Required action A:
In the gardening notes, where does the New Zealand flatworm hide during the day?
Required action B:
Carry on the gardening notes from where they stop.

*** Opening of Document extract ***

The reason for my concern with this particualr flatworm is because it is a predator of our earthworms which keeps our soils in good condition as well as being a source of food for lots of animals and birds. They have been known to reduce earthworms to below detectable levels. The New Zealand flatworm likes cool damp conditions and reproduces by laying an egg capsule which usually has inside it 6 to 7 creamy coloured ‘hatchings’. It probably feeds at night on the soil surface where it catches the earthworms and digests them externally and then sucks up the resulting ‘soup”. During the day the new Zealand flatworm hides under polythene bags, bits of wood or stones and that is the best place to look for them.
Do keep your eyes open for these as I certainly don’t want to see them in my garden, they are quite distinctive because as the name implies, they are quite flat in shape and quite different from the round friendly earthworm.
Reporting New Zealand Flatworms
If you see any of these flatworms then you could help towards the research work that is going on into these aliens by contacting Mr Brian Boag at the Scottish Crop Research Institute, Invergowrie, Dundee DD2 5DA or telephone on 01382 562 731.
Also at the Dundee show, daily Seminars were organised jointly by the RHS and the NVS; one of the speakers there was Dr Jack Dunnett B.Sc.(Agric.) Ph.D, M.I.Biol., F.R.Ag.S. from Caithness. Whilst at the seminar he introduced his new book called A Scottish Potato Breeders Harvest which is about his lifetime work in breeding new and exciting varieties of potatoes. Undoubtedly Dr Dunnett has become a legend in his own lifetime within the potato world having introduced varieties that will surely be with us for many years to come. To list just a few of the most popular varieties: Nadine, Stroma, Winston, Kestrel Swift, Celine, Maxine, Osprey, Harmony, all of these when well grown would win at any level. Indeed during his talk that day he mentioned that five of the six dishes staged in the World Potato Championships and three of the four dishes in the Scottish Potato Championships were of his own breeding.

*** Close of Document extract ***
*** Opening of Data shown ***

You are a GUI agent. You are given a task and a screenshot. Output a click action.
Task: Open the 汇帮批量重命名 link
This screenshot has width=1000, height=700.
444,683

*** Close of Data shown ***

Answer area A:
Under polythene bags, bits of wood, and stones.

Answer area B:
The book is certainly compelling reading to anyone who has an interest in breeding potatoes and covers a lifetime of work, 46 years in total, and the first paper in the book is a text of the first lecture he gave as a private potato breeder some fifteen years ago.
The book is available from Thompson and Morgan, Poplar Lane, Ipswich. IP8 3BU and the price is £24.00 inclusive of post and packing.
Duringa question and answer session at the above show a question was raised regarding the bronzy colour that one grower had coming through on the skin of his tomatoes. No one seemed to have the right answer for this one, after the event I had a letter from Robert Foster from Mansfield who had experienced this phenomenon and he says that the bronzing is part of a range of skin discoloration”s attributed to tomato mosaic virus; the colouring is brought about by necrotic (dying) cells.
Tomato mosaic virus is the main cause of these symptoms, but poor growing conditions such as incorrect temperatures, poor light, excessive watering and nutrient levels can increase the chances of this problem occurring. Choosing tomatoes that have a tolerance to tomato mosaic virus will go a long way to avoid the problem.
I just hope that the gentleman who raised the question at the seminar will appreciate this reply.